Cette scène- d'une violence vraiment choquante (nous sommes en 66, deux ans avant la Nuit des morts-vivants)- préfigure on seulement les abattages de massacre à la tronçonneuse, mais aussi ces tueurs dépassionnés, mécaniques, qui moissonneront toute une génération de teenagers et de jeune femmes dans les années 70. Fisher, pour ceux qui en douteraient encore, montre ici une facette moderne auquel il est rarement associé. Klove agit avec détachement, et assomme, accroche puis égorge sa victime, on le devine, comme il a préparé le repas et les chambres : il remplit son office, se montre à la hauteur de la tâche qui lui incombe, ni plus ni moins. Il regarde de la même façon le corps et la poignée de la poulie qui va le hisser au dessus du cercueil. Les motivations de Klove demeurent informulées, et on est ramené à la lecture stricte des images de Fisher : se référant au comte comme « son maître », énonçant sans un sourcillement que celui ci est mort, Klove accomplit certainement le protocole requis par son maître au cas où il faudrait procéder à sa resurrection. Klove est un employé de l'exécution, un serviteur zélé, d'autant plus fascinant qu'il pourrait à tout moment, sans le moindre effort, sans avoir à recourir à la plus infime violence, renoncer à la tâche qui lui incombe.

La mise en scène de la séquence est remarquable. En une série de plans longs, Fisher nous montre klove à l'oeuvre, soulignant les aspects purement techniques du meurtre : Klove, à deux ou trois reprise, s'assure de la bonne place de chaque élément du dispositif. Des raccords impeccables insistent sur le déroulement de l'opération en effaçant la moindre ellipse. Choix culminant dans la résurrection, en un plan unique et fixe, magnifique, constitué de surimpressions successives. On pense ici à la métamorphose en un plan, tout aussi poétique et fascinante par son évidence apparente, des Vampires de Freda et Bava.

Le reste du film, s'il n'est pas à la hauteur, demeure un bon Dracula, et tout ce que le spectateur attends s'y trouve. Van Helsing est remplacé par un prêtre à la fois rondouillard de la panse et carré de la pensée. Originalité feuilletonesque : c'est la sensibilité des vampires à l'eau vive qui est ici exploitée, le comte se noyant dans l'eau entourant son château.
Le film est également connu pour la performance entièrement muette de Christopher Lee. Cela créer un effet assez fascinant- et augmente encore le statisme du vampire, particulièrement hiératique cette fois.

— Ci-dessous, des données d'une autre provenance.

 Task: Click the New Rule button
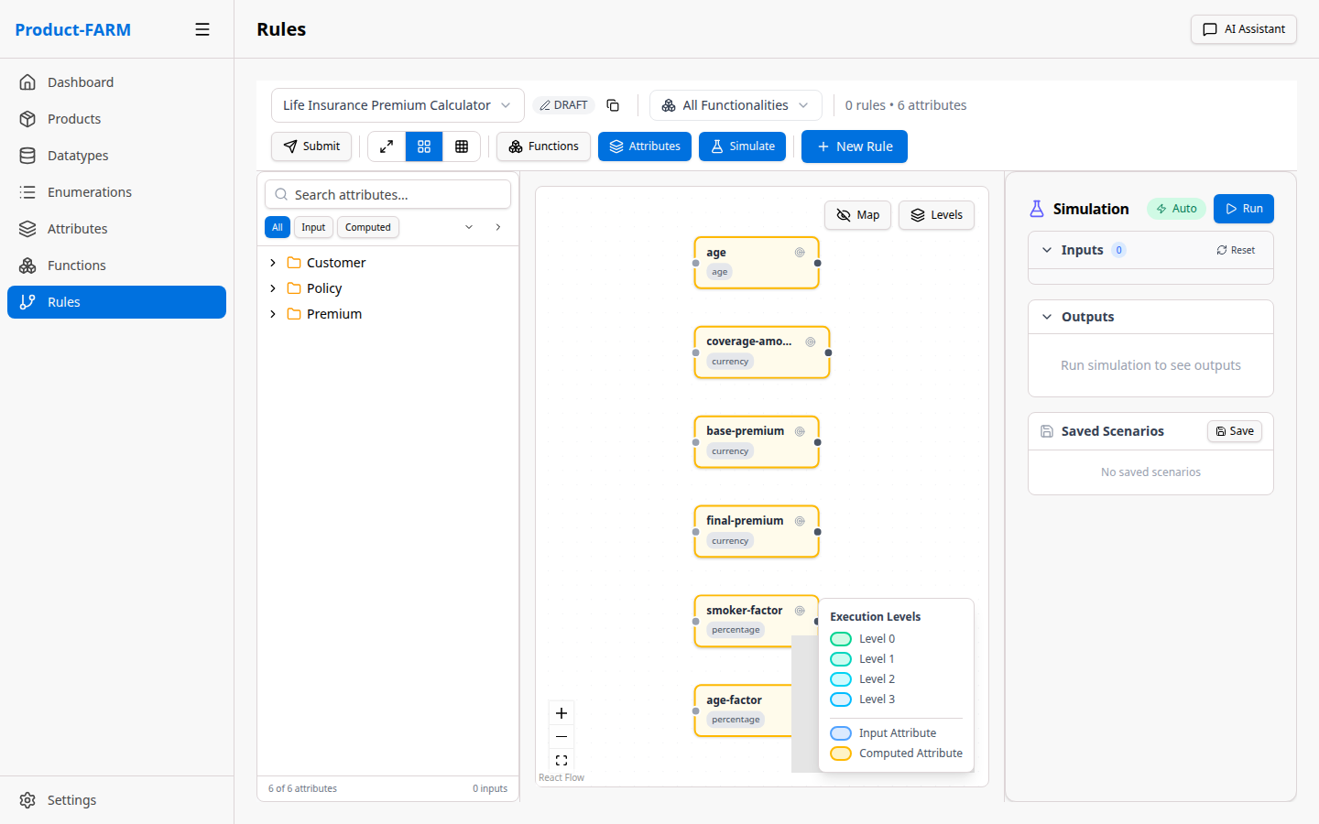(854, 146)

Seul film de la série cadré en cinémascope, le format permet à Fisher quelques très belles compositions : je pense à cette scène montrant le vampire s'approcher lentement d'une de ces victimes et relever sa cape d'un bras, le noir envahissant toute la largeur de l'écran. Une image devenue archétypale du prédateur nocturne, et reprise par exemple telle quelle par Chritopher Nolan (lui aussi anglais...) lors de la première sortie du justicier de Gotham dans Batman Begins.

Film très inégal, Dracula Prince des ténèbres témoigne tout de même du talent d'un Terence Fisher encore capable de belles étincelles, et de remarquables intuitions de mise en scène.



1 commentaire:

  1. Très bel article ! Je vois que nous n'abordons pas du tout le film de la même façon, c'est assez passionnant. je n'avais jamais prêté attention à Kloves sous cet angle. Les années 65-67 constituent une période étrange pour la hammer, les films semblent toujours un peu ternes, pourtant certains sont d'une richesse particulière. Mais Dracula Prince des Ténèbre malgré une execution parfaite ne vaut pas le dernier coup d'éclat de Fisher : Frankenstein and the Monster from Hell.